▶ _TASK REQUIREMENTS_:
Among the records below, find the lines that contain "computer" and copy each of them.

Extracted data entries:
:::::

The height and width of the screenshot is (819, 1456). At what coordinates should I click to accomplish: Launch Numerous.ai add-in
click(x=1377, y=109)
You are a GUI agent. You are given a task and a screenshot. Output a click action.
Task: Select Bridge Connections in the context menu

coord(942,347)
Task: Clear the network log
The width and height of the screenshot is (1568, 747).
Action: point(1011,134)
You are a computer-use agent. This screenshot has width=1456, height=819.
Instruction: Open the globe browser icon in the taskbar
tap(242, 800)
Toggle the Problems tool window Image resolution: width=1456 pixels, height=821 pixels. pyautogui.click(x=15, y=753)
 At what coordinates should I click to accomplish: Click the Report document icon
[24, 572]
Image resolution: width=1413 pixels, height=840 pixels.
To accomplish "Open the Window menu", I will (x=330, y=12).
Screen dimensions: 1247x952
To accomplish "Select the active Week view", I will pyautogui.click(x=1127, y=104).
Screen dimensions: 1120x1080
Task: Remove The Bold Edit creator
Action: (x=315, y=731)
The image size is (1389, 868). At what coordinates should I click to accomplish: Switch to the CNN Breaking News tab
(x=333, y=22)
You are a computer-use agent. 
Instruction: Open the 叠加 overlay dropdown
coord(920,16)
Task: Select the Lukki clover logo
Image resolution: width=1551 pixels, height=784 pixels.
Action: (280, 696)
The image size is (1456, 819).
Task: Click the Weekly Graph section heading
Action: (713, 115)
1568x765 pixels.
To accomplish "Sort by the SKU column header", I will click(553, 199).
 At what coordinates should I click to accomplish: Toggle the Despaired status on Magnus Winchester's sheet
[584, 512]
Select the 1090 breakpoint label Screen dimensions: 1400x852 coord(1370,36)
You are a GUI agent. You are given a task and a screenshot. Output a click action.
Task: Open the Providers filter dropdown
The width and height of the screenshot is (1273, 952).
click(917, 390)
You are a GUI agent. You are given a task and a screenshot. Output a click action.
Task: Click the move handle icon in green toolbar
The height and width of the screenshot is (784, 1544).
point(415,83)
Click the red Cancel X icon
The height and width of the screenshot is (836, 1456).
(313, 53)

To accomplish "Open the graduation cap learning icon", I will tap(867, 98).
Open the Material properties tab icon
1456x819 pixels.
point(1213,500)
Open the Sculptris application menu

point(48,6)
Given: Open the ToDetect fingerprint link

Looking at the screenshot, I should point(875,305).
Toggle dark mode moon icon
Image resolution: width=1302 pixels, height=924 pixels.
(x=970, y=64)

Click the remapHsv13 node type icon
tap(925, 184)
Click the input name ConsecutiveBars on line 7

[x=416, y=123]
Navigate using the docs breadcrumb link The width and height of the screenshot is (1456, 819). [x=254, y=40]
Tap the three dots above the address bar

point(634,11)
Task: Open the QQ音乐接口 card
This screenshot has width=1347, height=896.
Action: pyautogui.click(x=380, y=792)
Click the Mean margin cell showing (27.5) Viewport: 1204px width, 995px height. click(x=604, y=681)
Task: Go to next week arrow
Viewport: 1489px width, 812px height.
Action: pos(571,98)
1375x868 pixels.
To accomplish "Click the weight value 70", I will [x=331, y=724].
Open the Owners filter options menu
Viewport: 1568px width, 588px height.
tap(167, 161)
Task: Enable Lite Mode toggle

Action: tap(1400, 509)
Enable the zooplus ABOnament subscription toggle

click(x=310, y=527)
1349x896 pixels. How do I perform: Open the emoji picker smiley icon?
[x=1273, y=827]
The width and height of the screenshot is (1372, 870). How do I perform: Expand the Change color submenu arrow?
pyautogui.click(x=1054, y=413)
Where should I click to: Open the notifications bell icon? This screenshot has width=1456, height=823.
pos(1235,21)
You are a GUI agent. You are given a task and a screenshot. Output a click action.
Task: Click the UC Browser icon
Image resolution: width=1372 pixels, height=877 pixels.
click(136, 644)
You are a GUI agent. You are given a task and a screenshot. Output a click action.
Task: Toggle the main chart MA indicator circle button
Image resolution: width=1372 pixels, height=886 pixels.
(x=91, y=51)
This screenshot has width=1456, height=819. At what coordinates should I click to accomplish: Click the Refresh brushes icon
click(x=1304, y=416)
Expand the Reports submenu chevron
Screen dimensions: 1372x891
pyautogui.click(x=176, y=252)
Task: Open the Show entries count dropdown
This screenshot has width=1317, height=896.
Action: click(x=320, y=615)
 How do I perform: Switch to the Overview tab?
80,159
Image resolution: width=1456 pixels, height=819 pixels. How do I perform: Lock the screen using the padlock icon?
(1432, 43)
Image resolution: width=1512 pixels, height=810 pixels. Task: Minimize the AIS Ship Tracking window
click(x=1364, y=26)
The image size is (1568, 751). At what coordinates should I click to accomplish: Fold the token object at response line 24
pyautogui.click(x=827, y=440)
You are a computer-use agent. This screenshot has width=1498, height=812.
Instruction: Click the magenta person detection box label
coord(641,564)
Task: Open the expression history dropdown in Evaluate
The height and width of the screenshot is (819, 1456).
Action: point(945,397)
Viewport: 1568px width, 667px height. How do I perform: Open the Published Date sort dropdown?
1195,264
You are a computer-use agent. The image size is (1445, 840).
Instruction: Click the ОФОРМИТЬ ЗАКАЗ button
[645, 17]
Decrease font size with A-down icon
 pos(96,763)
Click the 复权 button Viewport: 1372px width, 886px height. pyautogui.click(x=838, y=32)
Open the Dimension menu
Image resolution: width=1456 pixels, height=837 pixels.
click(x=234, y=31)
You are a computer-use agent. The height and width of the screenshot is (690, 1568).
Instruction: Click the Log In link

:::::

▶ _ANSWER TO THIS TASK_:
You are a computer-use agent. This screenshot has width=1456, height=819.
You are a computer-use agent. 
You are a computer-use agent. This screenshot has width=1498, height=812.
You are a computer-use agent. The image size is (1445, 840).
You are a computer-use agent. The height and width of the screenshot is (690, 1568).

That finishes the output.